WHAT THE TASK REQUIRES: Copy out the listing from the line with "You are a computer-use agent." through its end, leaving the pictures out.

SUPPLIED RECORDS:
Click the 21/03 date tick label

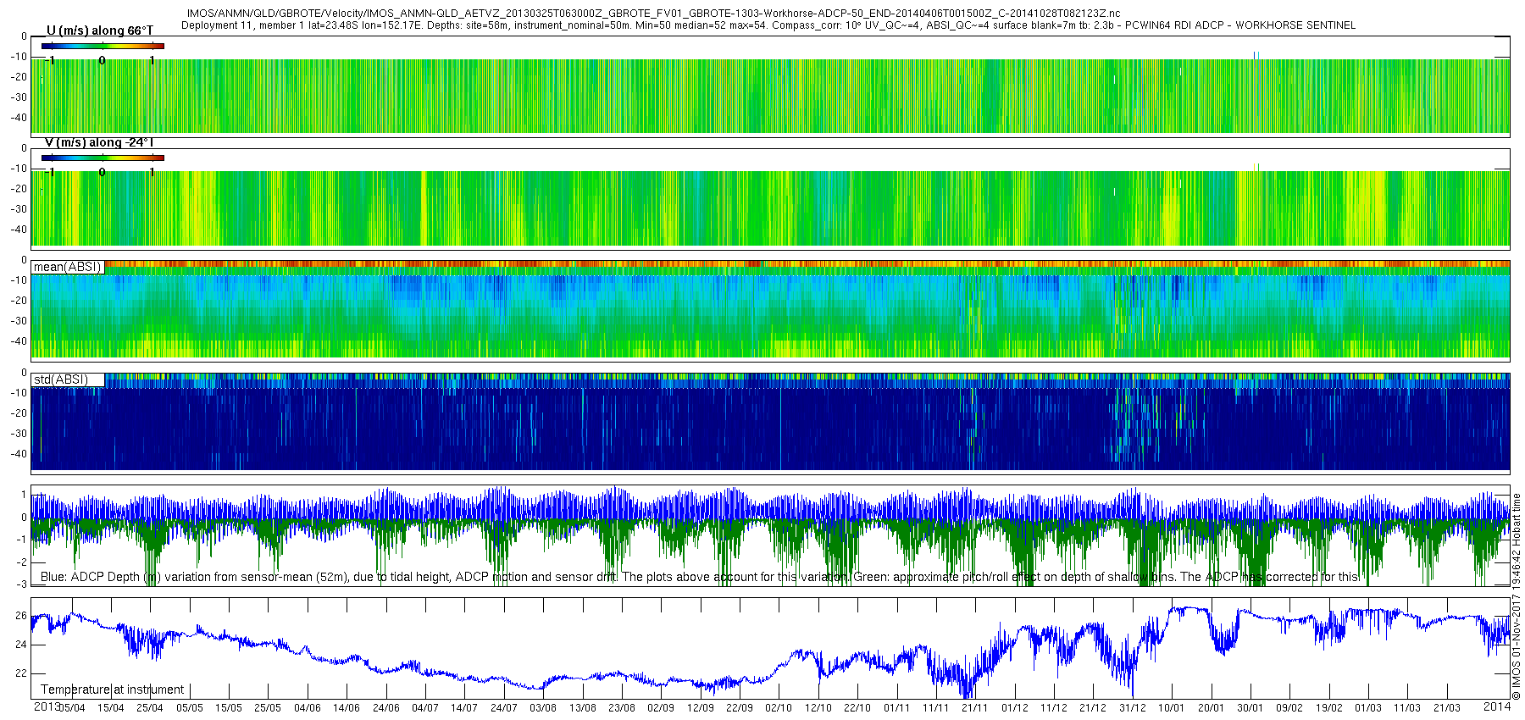[1447, 708]
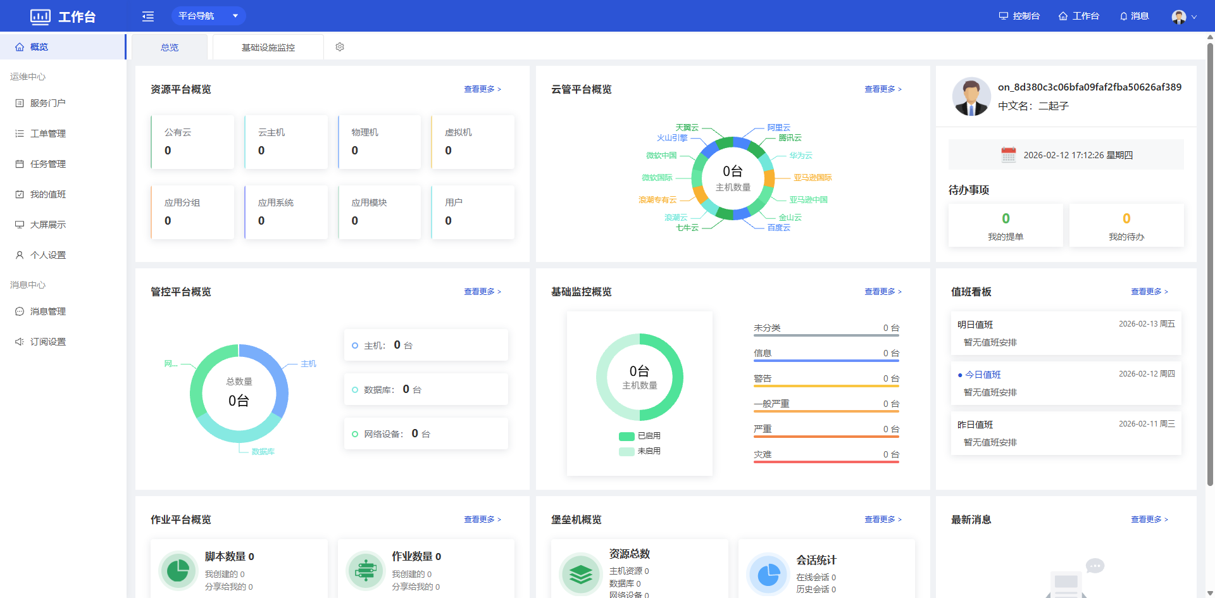Viewport: 1215px width, 598px height.
Task: Click the 会话统计 chart icon
Action: [x=768, y=575]
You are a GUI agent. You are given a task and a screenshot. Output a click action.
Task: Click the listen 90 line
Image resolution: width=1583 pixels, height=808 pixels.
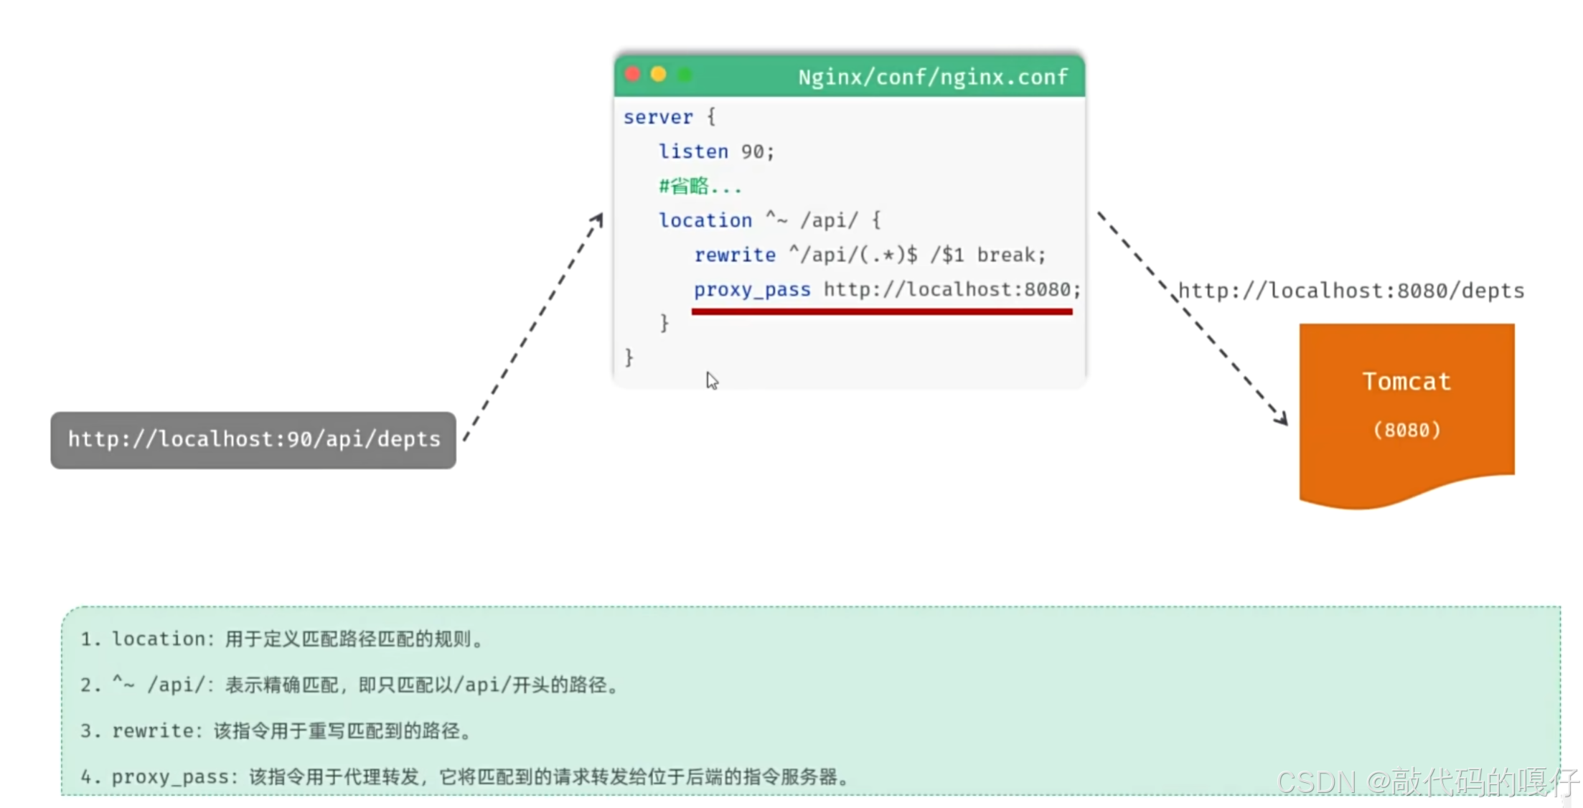coord(716,151)
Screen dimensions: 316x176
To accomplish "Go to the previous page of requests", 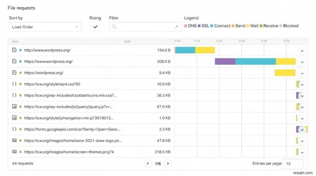I will (148, 163).
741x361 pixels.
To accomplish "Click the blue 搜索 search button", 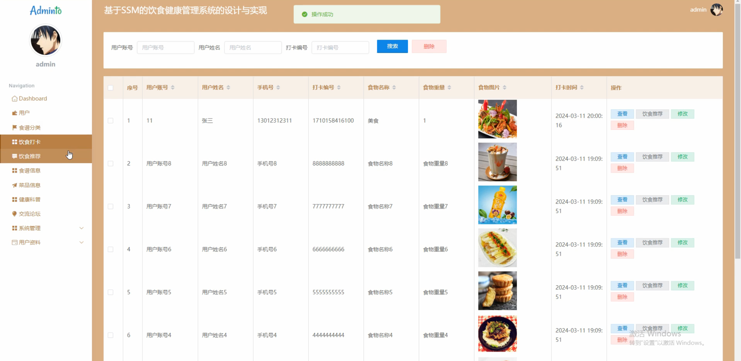I will (392, 46).
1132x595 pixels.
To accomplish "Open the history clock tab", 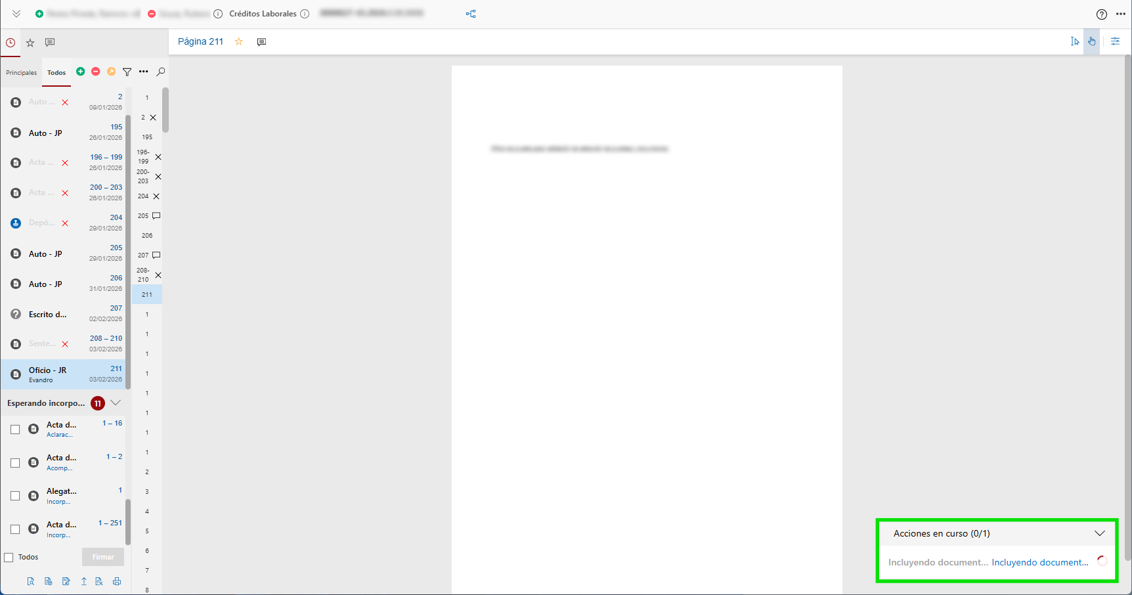I will coord(11,43).
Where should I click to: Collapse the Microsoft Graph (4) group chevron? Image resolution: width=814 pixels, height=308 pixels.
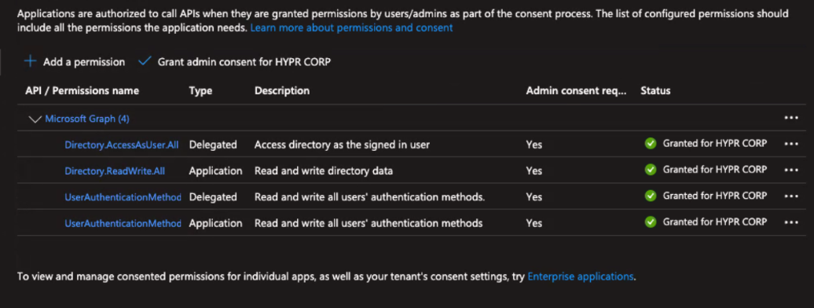(35, 119)
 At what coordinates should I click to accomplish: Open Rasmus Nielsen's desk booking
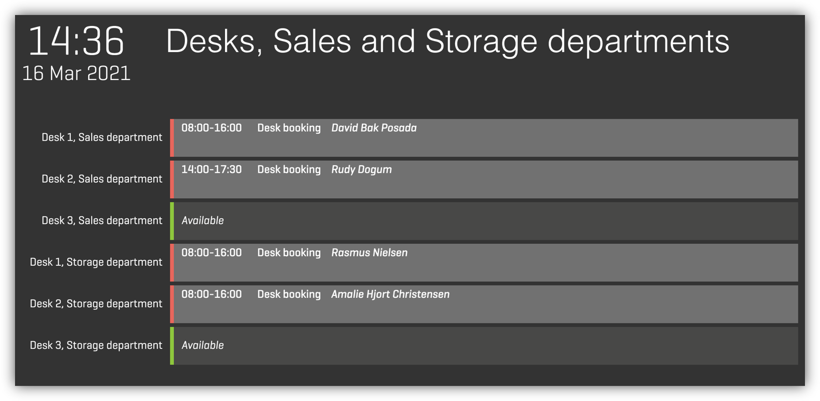tap(486, 262)
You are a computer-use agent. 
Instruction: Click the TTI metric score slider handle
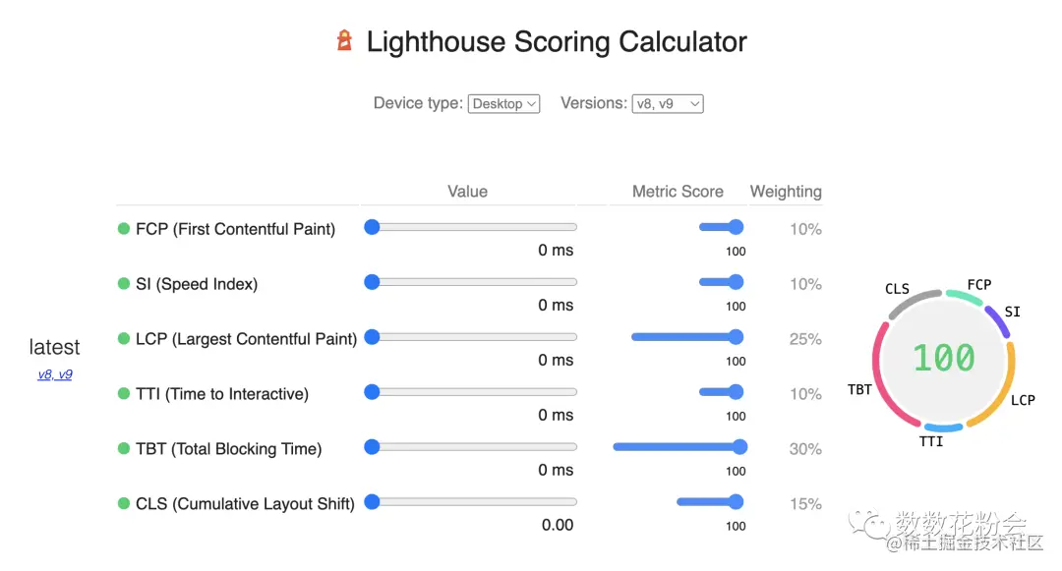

OUTPUT FOR THIS TASK:
You are a computer-use agent. 
Instruction: Click the TTI metric score slider handle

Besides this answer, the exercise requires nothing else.